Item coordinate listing
################
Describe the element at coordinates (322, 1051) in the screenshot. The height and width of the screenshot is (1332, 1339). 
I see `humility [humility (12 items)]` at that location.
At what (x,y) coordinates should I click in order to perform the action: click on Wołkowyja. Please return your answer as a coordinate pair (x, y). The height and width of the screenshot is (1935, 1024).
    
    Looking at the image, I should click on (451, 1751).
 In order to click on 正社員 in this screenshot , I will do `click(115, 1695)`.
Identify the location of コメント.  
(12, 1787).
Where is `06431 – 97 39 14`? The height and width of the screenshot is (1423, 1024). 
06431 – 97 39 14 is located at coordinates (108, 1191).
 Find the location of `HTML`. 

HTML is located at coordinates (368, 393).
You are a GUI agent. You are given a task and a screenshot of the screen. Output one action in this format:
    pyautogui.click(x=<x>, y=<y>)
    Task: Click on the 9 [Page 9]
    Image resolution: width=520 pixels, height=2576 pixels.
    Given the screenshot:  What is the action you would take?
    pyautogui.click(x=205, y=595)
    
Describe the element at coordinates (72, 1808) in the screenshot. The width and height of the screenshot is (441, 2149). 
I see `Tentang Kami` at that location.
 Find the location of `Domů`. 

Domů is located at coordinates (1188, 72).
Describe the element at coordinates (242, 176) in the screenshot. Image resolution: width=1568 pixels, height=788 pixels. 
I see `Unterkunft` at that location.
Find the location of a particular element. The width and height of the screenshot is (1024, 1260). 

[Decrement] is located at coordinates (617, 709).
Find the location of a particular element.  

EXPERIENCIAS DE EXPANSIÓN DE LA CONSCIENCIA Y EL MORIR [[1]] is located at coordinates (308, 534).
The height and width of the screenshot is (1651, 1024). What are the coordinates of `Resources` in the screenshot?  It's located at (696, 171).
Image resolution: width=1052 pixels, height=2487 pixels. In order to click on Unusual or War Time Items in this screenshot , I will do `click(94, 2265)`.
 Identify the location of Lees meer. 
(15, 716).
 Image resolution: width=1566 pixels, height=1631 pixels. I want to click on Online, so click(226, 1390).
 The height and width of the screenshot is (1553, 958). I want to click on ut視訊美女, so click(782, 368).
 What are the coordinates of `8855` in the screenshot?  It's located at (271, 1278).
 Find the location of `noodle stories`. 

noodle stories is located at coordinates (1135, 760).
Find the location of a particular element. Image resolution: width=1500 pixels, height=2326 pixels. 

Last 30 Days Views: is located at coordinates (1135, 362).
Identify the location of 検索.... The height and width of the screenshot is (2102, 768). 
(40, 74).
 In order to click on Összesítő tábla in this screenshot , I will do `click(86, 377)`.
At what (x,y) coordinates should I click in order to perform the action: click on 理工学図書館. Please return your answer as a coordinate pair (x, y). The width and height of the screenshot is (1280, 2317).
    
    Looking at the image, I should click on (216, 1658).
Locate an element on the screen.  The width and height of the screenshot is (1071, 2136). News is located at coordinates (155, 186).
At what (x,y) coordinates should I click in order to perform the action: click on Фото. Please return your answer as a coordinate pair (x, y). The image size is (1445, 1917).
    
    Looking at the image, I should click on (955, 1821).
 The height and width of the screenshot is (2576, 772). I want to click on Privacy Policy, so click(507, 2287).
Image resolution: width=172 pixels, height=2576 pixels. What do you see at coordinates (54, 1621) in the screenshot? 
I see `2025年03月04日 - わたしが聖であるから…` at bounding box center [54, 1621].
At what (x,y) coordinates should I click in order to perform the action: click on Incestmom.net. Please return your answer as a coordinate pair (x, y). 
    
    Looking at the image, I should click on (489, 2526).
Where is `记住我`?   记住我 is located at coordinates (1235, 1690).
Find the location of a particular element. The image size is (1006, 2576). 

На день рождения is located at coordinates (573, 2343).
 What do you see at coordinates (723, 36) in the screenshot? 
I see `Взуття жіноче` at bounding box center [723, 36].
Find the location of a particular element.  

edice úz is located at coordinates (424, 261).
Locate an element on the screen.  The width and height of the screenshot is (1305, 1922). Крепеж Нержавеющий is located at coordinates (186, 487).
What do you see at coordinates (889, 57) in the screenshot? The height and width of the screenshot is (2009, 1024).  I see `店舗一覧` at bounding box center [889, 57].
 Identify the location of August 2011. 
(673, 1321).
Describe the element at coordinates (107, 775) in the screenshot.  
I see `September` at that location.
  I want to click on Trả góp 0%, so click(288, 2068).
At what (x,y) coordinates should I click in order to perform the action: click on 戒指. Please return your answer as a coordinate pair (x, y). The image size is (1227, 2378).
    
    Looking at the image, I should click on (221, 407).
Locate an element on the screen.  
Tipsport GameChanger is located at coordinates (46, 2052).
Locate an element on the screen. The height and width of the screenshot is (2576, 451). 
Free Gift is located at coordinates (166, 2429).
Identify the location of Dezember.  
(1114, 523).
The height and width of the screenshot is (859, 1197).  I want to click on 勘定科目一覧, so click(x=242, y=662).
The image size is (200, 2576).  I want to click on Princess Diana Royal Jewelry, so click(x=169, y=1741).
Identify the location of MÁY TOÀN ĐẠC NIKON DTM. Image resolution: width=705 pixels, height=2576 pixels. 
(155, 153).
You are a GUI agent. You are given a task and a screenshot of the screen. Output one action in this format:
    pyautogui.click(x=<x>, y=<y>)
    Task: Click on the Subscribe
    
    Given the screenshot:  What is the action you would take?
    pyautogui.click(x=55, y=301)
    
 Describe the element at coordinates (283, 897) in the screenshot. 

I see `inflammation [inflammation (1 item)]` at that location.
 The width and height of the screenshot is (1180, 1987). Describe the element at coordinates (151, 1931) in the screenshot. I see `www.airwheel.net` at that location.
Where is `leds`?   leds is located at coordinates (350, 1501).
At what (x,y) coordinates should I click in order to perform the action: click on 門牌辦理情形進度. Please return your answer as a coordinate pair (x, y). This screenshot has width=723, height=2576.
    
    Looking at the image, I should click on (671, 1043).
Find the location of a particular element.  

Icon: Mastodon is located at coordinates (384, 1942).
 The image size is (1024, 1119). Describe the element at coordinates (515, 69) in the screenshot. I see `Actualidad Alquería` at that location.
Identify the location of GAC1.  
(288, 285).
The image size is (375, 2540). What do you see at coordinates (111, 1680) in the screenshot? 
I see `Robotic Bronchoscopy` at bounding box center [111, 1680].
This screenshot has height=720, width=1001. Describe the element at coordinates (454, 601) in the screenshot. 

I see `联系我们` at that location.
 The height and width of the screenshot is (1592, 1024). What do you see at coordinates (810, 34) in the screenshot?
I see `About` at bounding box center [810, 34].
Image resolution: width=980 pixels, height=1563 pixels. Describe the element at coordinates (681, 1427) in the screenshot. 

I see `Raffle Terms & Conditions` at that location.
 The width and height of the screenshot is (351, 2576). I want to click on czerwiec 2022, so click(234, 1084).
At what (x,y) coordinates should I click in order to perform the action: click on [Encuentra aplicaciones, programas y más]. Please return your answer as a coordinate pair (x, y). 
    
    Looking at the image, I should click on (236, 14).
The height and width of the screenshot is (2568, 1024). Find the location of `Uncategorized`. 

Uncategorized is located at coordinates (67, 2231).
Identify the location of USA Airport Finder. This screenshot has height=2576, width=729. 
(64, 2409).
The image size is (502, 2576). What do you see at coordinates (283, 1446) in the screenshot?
################
Duplicate the listing above line for line, with no changes to any character, spacing, or line break.

Describe the element at coordinates (322, 1051) in the screenshot. The height and width of the screenshot is (1332, 1339). 
I see `humility [humility (12 items)]` at that location.
At what (x,y) coordinates should I click in order to perform the action: click on Wołkowyja. Please return your answer as a coordinate pair (x, y). The height and width of the screenshot is (1935, 1024).
    
    Looking at the image, I should click on (451, 1751).
 In order to click on 正社員 in this screenshot , I will do `click(115, 1695)`.
Identify the location of コメント.  
(12, 1787).
Where is `06431 – 97 39 14`? The height and width of the screenshot is (1423, 1024). 
06431 – 97 39 14 is located at coordinates (108, 1191).
 Find the location of `HTML`. 

HTML is located at coordinates (368, 393).
You are a GUI agent. You are given a task and a screenshot of the screen. Output one action in this format:
    pyautogui.click(x=<x>, y=<y>)
    Task: Click on the 9 [Page 9]
    Image resolution: width=520 pixels, height=2576 pixels.
    Given the screenshot:  What is the action you would take?
    pyautogui.click(x=205, y=595)
    
Describe the element at coordinates (72, 1808) in the screenshot. The width and height of the screenshot is (441, 2149). 
I see `Tentang Kami` at that location.
 Find the location of `Domů`. 

Domů is located at coordinates (1188, 72).
Describe the element at coordinates (242, 176) in the screenshot. Image resolution: width=1568 pixels, height=788 pixels. 
I see `Unterkunft` at that location.
Find the location of a particular element. The width and height of the screenshot is (1024, 1260). 

[Decrement] is located at coordinates (617, 709).
Find the location of a particular element.  

EXPERIENCIAS DE EXPANSIÓN DE LA CONSCIENCIA Y EL MORIR [[1]] is located at coordinates (308, 534).
The height and width of the screenshot is (1651, 1024). What are the coordinates of `Resources` in the screenshot?  It's located at (696, 171).
Image resolution: width=1052 pixels, height=2487 pixels. In order to click on Unusual or War Time Items in this screenshot , I will do `click(94, 2265)`.
 Identify the location of Lees meer. 
(15, 716).
 Image resolution: width=1566 pixels, height=1631 pixels. I want to click on Online, so click(226, 1390).
 The height and width of the screenshot is (1553, 958). I want to click on ut視訊美女, so click(782, 368).
 What are the coordinates of `8855` in the screenshot?  It's located at (271, 1278).
 Find the location of `noodle stories`. 

noodle stories is located at coordinates (1135, 760).
Find the location of a particular element. Image resolution: width=1500 pixels, height=2326 pixels. 

Last 30 Days Views: is located at coordinates (1135, 362).
Identify the location of 検索.... The height and width of the screenshot is (2102, 768). 
(40, 74).
 In order to click on Összesítő tábla in this screenshot , I will do `click(86, 377)`.
At what (x,y) coordinates should I click in order to perform the action: click on 理工学図書館. Please return your answer as a coordinate pair (x, y). The width and height of the screenshot is (1280, 2317).
    
    Looking at the image, I should click on (216, 1658).
Locate an element on the screen.  The width and height of the screenshot is (1071, 2136). News is located at coordinates (155, 186).
At what (x,y) coordinates should I click in order to perform the action: click on Фото. Please return your answer as a coordinate pair (x, y). The image size is (1445, 1917).
    
    Looking at the image, I should click on (955, 1821).
 The height and width of the screenshot is (2576, 772). I want to click on Privacy Policy, so click(507, 2287).
Image resolution: width=172 pixels, height=2576 pixels. What do you see at coordinates (54, 1621) in the screenshot? 
I see `2025年03月04日 - わたしが聖であるから…` at bounding box center [54, 1621].
At what (x,y) coordinates should I click in order to perform the action: click on Incestmom.net. Please return your answer as a coordinate pair (x, y). 
    
    Looking at the image, I should click on (489, 2526).
Where is `记住我`?   记住我 is located at coordinates (1235, 1690).
Find the location of a particular element. The image size is (1006, 2576). 

На день рождения is located at coordinates (573, 2343).
 What do you see at coordinates (723, 36) in the screenshot? 
I see `Взуття жіноче` at bounding box center [723, 36].
Find the location of a particular element.  

edice úz is located at coordinates (424, 261).
Locate an element on the screen.  The width and height of the screenshot is (1305, 1922). Крепеж Нержавеющий is located at coordinates (186, 487).
What do you see at coordinates (889, 57) in the screenshot? The height and width of the screenshot is (2009, 1024).  I see `店舗一覧` at bounding box center [889, 57].
 Identify the location of August 2011. 
(673, 1321).
Describe the element at coordinates (107, 775) in the screenshot.  
I see `September` at that location.
  I want to click on Trả góp 0%, so click(288, 2068).
At what (x,y) coordinates should I click in order to perform the action: click on 戒指. Please return your answer as a coordinate pair (x, y). The image size is (1227, 2378).
    
    Looking at the image, I should click on (221, 407).
Locate an element on the screen.  
Tipsport GameChanger is located at coordinates (46, 2052).
Locate an element on the screen. The height and width of the screenshot is (2576, 451). 
Free Gift is located at coordinates (166, 2429).
Identify the location of Dezember.  
(1114, 523).
The height and width of the screenshot is (859, 1197).  I want to click on 勘定科目一覧, so click(x=242, y=662).
The image size is (200, 2576).  I want to click on Princess Diana Royal Jewelry, so click(x=169, y=1741).
Identify the location of MÁY TOÀN ĐẠC NIKON DTM. Image resolution: width=705 pixels, height=2576 pixels. 
(155, 153).
You are a GUI agent. You are given a task and a screenshot of the screen. Output one action in this format:
    pyautogui.click(x=<x>, y=<y>)
    Task: Click on the Subscribe
    
    Given the screenshot:  What is the action you would take?
    pyautogui.click(x=55, y=301)
    
 Describe the element at coordinates (283, 897) in the screenshot. 

I see `inflammation [inflammation (1 item)]` at that location.
 The width and height of the screenshot is (1180, 1987). Describe the element at coordinates (151, 1931) in the screenshot. I see `www.airwheel.net` at that location.
Where is `leds`?   leds is located at coordinates (350, 1501).
At what (x,y) coordinates should I click in order to perform the action: click on 門牌辦理情形進度. Please return your answer as a coordinate pair (x, y). This screenshot has width=723, height=2576.
    
    Looking at the image, I should click on (671, 1043).
Find the location of a particular element.  

Icon: Mastodon is located at coordinates (384, 1942).
 The image size is (1024, 1119). Describe the element at coordinates (515, 69) in the screenshot. I see `Actualidad Alquería` at that location.
Identify the location of GAC1.  
(288, 285).
The image size is (375, 2540). What do you see at coordinates (111, 1680) in the screenshot? 
I see `Robotic Bronchoscopy` at bounding box center [111, 1680].
This screenshot has height=720, width=1001. Describe the element at coordinates (454, 601) in the screenshot. 

I see `联系我们` at that location.
 The height and width of the screenshot is (1592, 1024). What do you see at coordinates (810, 34) in the screenshot?
I see `About` at bounding box center [810, 34].
Image resolution: width=980 pixels, height=1563 pixels. Describe the element at coordinates (681, 1427) in the screenshot. 

I see `Raffle Terms & Conditions` at that location.
 The width and height of the screenshot is (351, 2576). I want to click on czerwiec 2022, so click(234, 1084).
At what (x,y) coordinates should I click in order to perform the action: click on [Encuentra aplicaciones, programas y más]. Please return your answer as a coordinate pair (x, y). 
    
    Looking at the image, I should click on (236, 14).
The height and width of the screenshot is (2568, 1024). Find the location of `Uncategorized`. 

Uncategorized is located at coordinates (67, 2231).
Identify the location of USA Airport Finder. This screenshot has height=2576, width=729. 
(64, 2409).
The image size is (502, 2576). What do you see at coordinates (283, 1446) in the screenshot?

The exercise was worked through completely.